### MATERIAL FOR THE TASK:
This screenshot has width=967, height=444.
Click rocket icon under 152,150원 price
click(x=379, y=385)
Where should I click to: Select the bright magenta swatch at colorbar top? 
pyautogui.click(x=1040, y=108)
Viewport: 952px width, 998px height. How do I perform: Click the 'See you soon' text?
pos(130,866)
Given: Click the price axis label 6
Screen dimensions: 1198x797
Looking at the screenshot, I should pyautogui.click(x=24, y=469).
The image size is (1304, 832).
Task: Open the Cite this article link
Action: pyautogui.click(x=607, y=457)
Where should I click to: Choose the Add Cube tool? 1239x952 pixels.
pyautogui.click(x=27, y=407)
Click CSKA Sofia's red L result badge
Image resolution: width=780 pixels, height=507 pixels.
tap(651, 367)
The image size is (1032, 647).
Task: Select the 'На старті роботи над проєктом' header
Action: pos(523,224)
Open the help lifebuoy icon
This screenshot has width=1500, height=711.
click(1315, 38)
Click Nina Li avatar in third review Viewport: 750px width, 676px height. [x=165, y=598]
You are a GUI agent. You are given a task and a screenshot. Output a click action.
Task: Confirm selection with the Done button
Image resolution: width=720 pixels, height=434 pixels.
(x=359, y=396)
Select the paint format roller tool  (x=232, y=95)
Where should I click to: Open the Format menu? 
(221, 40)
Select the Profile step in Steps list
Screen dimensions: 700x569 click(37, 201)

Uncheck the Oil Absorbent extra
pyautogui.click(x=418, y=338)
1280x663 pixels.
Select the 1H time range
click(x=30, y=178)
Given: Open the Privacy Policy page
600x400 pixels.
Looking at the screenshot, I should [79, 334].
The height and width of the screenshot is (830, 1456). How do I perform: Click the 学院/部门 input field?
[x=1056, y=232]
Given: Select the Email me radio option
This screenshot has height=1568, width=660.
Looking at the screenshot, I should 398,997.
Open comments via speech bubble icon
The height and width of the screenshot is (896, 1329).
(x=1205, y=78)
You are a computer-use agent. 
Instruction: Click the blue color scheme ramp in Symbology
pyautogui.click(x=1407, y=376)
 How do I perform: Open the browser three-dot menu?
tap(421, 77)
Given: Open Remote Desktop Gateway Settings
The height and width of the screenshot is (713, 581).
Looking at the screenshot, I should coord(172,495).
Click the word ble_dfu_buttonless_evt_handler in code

### YOUR GOAL:
Your output should start at the line containing "Given: Open the Privacy Policy page" and stop at the last line of the material, copied exactly, with nothing else.

### SOLUTION TO THE PROBLEM:
Given: Open the Privacy Policy page
600x400 pixels.
Looking at the screenshot, I should [79, 334].
The height and width of the screenshot is (830, 1456). How do I perform: Click the 学院/部门 input field?
[x=1056, y=232]
Given: Select the Email me radio option
This screenshot has height=1568, width=660.
Looking at the screenshot, I should 398,997.
Open comments via speech bubble icon
The height and width of the screenshot is (896, 1329).
(x=1205, y=78)
You are a computer-use agent. 
Instruction: Click the blue color scheme ramp in Symbology
pyautogui.click(x=1407, y=376)
 How do I perform: Open the browser three-dot menu?
tap(421, 77)
Given: Open Remote Desktop Gateway Settings
The height and width of the screenshot is (713, 581).
Looking at the screenshot, I should coord(172,495).
Click the word ble_dfu_buttonless_evt_handler in code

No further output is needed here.